* Task to carry out *
Please copy out the records that follow, word for word.

* Listed entries *
%%

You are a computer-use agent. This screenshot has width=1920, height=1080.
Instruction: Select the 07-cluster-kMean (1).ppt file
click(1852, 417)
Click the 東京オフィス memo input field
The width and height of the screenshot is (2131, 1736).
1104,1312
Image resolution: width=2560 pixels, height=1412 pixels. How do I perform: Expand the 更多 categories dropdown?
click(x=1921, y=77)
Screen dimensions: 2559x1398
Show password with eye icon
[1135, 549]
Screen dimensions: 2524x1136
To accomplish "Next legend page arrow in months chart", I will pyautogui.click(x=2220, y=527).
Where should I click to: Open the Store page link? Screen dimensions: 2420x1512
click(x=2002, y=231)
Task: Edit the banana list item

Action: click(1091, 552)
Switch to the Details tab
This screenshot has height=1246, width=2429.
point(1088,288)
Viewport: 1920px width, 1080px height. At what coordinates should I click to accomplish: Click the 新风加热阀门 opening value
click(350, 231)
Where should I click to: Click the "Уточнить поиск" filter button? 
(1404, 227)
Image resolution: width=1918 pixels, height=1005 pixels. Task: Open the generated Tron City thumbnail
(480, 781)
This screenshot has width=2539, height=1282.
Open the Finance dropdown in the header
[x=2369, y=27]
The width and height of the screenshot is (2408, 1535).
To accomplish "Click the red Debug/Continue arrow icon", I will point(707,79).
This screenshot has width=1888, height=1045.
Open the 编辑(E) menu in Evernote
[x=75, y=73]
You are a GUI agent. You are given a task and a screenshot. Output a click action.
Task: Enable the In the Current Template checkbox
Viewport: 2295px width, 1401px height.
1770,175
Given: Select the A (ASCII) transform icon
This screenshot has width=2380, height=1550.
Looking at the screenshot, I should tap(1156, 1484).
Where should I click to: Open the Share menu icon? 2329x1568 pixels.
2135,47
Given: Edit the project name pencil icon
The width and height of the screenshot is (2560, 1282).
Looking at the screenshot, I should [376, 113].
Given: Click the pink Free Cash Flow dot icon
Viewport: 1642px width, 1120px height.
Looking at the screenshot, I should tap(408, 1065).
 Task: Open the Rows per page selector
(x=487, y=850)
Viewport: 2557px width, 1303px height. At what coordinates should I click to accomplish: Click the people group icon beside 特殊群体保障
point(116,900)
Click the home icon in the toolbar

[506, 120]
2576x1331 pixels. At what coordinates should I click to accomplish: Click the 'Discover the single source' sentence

%%

* Task result *
You are a computer-use agent. This screenshot has width=1920, height=1080.
Instruction: Select the 07-cluster-kMean (1).ppt file
click(1852, 417)
Click the 東京オフィス memo input field
The width and height of the screenshot is (2131, 1736).
1104,1312
Image resolution: width=2560 pixels, height=1412 pixels. How do I perform: Expand the 更多 categories dropdown?
click(x=1921, y=77)
Screen dimensions: 2559x1398
Show password with eye icon
[1135, 549]
Screen dimensions: 2524x1136
To accomplish "Next legend page arrow in months chart", I will pyautogui.click(x=2220, y=527).
Where should I click to: Open the Store page link? Screen dimensions: 2420x1512
click(x=2002, y=231)
Task: Edit the banana list item

Action: click(1091, 552)
Switch to the Details tab
This screenshot has height=1246, width=2429.
point(1088,288)
Viewport: 1920px width, 1080px height. At what coordinates should I click to accomplish: Click the 新风加热阀门 opening value
click(350, 231)
Where should I click to: Click the "Уточнить поиск" filter button? 
(1404, 227)
Image resolution: width=1918 pixels, height=1005 pixels. Task: Open the generated Tron City thumbnail
(480, 781)
This screenshot has width=2539, height=1282.
Open the Finance dropdown in the header
[x=2369, y=27]
The width and height of the screenshot is (2408, 1535).
To accomplish "Click the red Debug/Continue arrow icon", I will point(707,79).
This screenshot has width=1888, height=1045.
Open the 编辑(E) menu in Evernote
[x=75, y=73]
You are a GUI agent. You are given a task and a screenshot. Output a click action.
Task: Enable the In the Current Template checkbox
Viewport: 2295px width, 1401px height.
1770,175
Given: Select the A (ASCII) transform icon
This screenshot has width=2380, height=1550.
Looking at the screenshot, I should tap(1156, 1484).
Where should I click to: Open the Share menu icon? 2329x1568 pixels.
2135,47
Given: Edit the project name pencil icon
The width and height of the screenshot is (2560, 1282).
Looking at the screenshot, I should [376, 113].
Given: Click the pink Free Cash Flow dot icon
Viewport: 1642px width, 1120px height.
Looking at the screenshot, I should tap(408, 1065).
 Task: Open the Rows per page selector
(x=487, y=850)
Viewport: 2557px width, 1303px height. At what coordinates should I click to accomplish: Click the people group icon beside 特殊群体保障
point(116,900)
Click the home icon in the toolbar

[506, 120]
2576x1331 pixels. At what coordinates should I click to accomplish: Click the 'Discover the single source' sentence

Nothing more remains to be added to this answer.